DEINE AUFGABE 1 - Wie alt ist Hannes laut dem Text über das Europäische Jugendparlament?

VORLIEGENDER TEXT -
——

Demokratie-Krise, Identifikationskrise, Bürokratie in der Krise. Wenn es um die Europäische Union geht, ist das Wort Krise oft nicht weit weg. Der Zusammenhalt innerhalb der Union sinkt, europäische Zusammenarbeit und Politik stoßen an ihre Grenzen wenn es um das Thema Wirtschaft und Einwanderung geht. Hat diese Institution wirklich eine Zukunft? Und wer wird diese Zukunft gestalten? Beim Europäischen Jugendparlament können Schüler und Studenten Politik hautnah erleben und gestalten. Wir begleiteten den achtzehnjährigen Hannes einen Tag lang in seiner Rolle als Abgeordneter.
Hannes Pries wirkt älter als er es in Wirklichkeit ist. Der junge, blonde Mann mit dem blauen Jeanshemd könnte gut Mitte Zwanzig sein, ist aber erst 18. Er wirkt müde und gestresst, ist allerdings dennoch hochkonzentriert.
Es ist neun Uhr dreißig an einem Sommertag in Augsburg, der offiziell dritte Tag des Internationalen Akademischen Sommerforums hat vor einer halben Stunde begonnen. Veranstalter ist das Europäische Jugendparlament in Deutschland. Seit fast dreißig Jahren bietet der Verein Jugendlichen eine Plattform, um sich praktisch mit Europapolitik auseinanderzusetzen. Die Simulation basiert dabei auf drei Säulen: Kommunikationstraining, Ausschussarbeit und einer Parlamentarischen Vollversammlung am Ende.

——

MATERIAL -

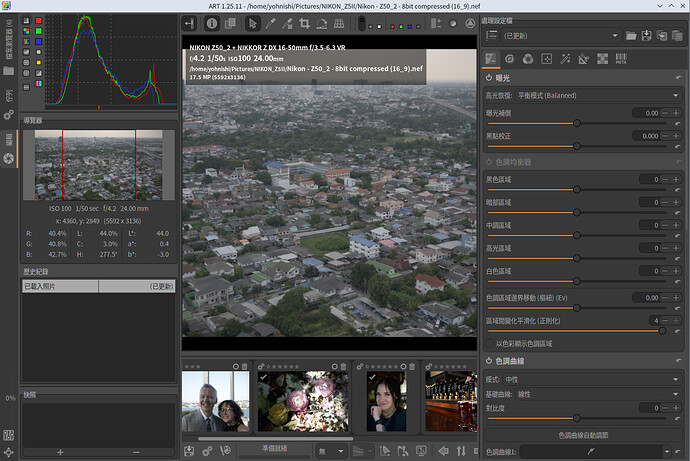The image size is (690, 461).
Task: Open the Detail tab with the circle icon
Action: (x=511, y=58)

——

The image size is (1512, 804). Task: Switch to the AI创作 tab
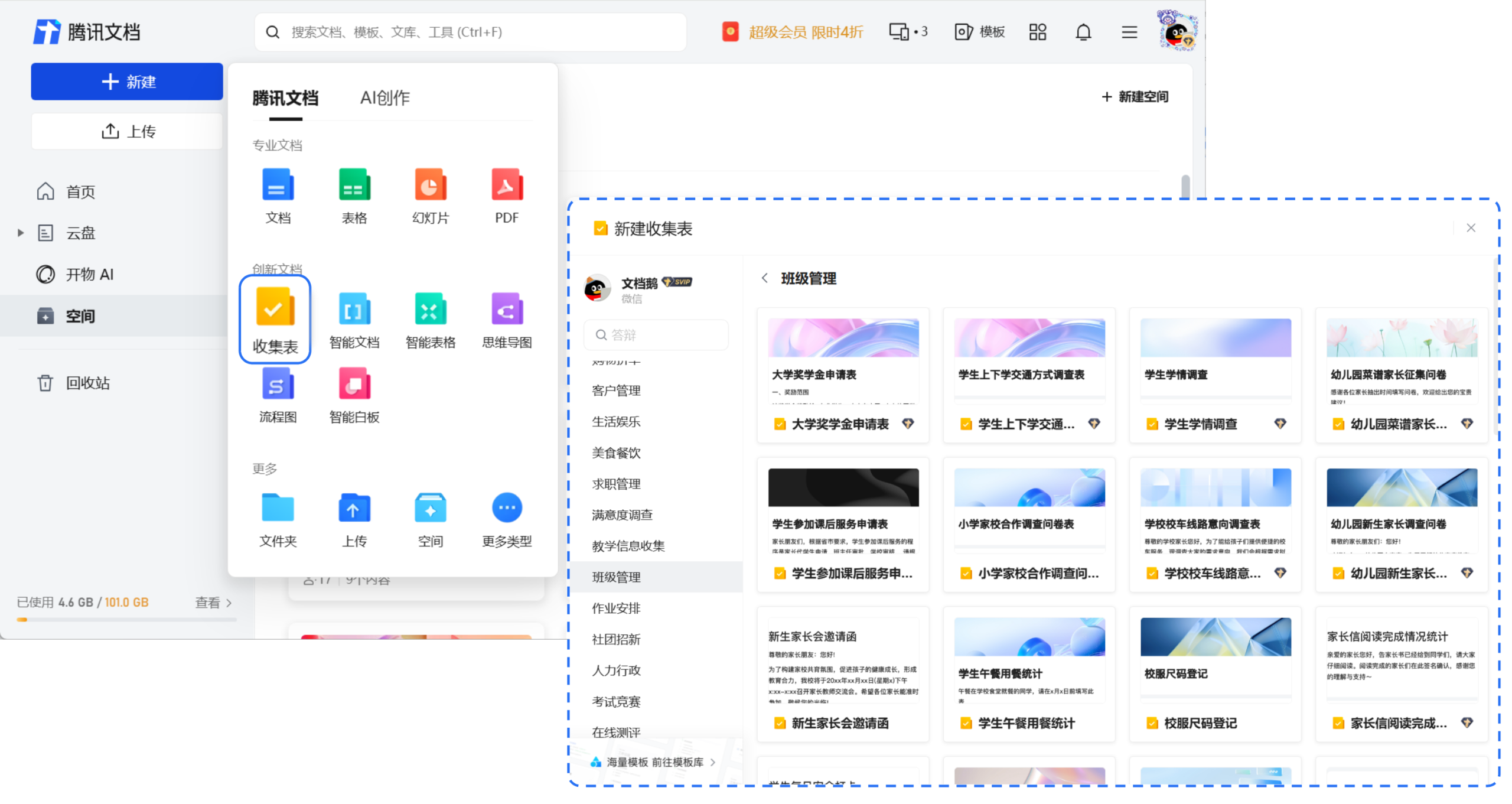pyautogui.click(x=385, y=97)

——

DEINE AUFGABE 2 - Tausche in den Einträgen von der Zeile mit „The image size is (1512, 804).“ bis einschließlich zur Zeile mit „pyautogui.click(x=385, y=97)“ das Wort „tab“ gegen „panel“ aus und gib nur diese Zeilen ohne die Bilder wieder.

ERGEBNIS 1 - Hannes ist 18 Jahre alt.

ERGEBNIS 2 -
The image size is (1512, 804). Task: Switch to the AI创作 panel
pyautogui.click(x=385, y=97)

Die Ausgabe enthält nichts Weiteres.